## Exercise objective:
Which lines of the records contain the word "size"? Show each of them.

## Given data:
-*-*-

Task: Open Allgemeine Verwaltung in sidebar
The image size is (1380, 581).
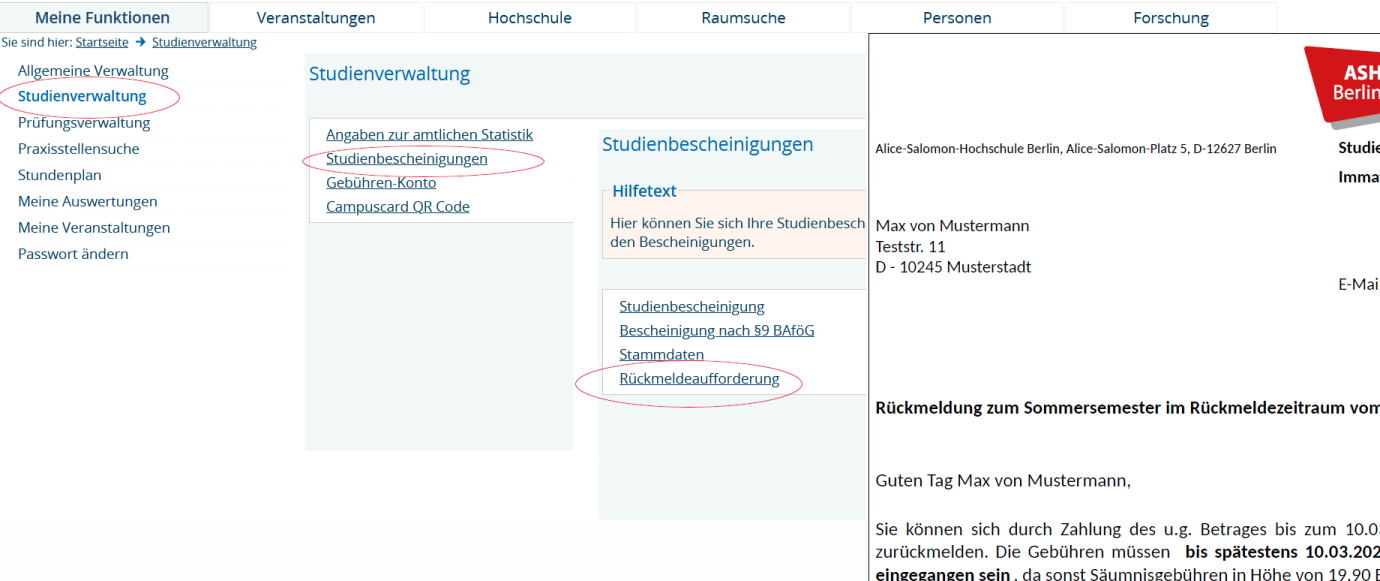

-*-*-

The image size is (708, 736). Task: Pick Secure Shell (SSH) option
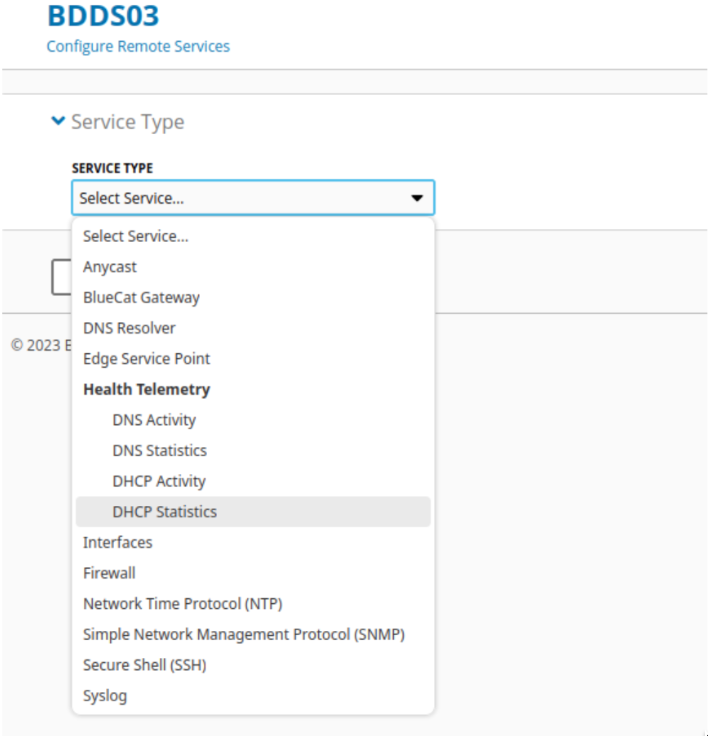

-*-*-

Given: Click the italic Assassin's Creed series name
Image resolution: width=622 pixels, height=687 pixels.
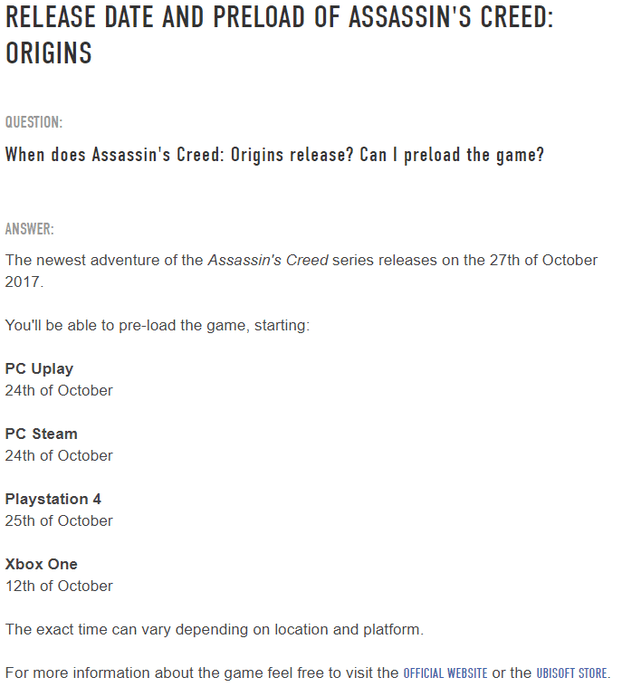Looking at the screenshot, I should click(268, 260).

-*-*-

## Response:
The image size is (1380, 581).
The image size is (708, 736). Task: Pick Secure Shell (SSH) option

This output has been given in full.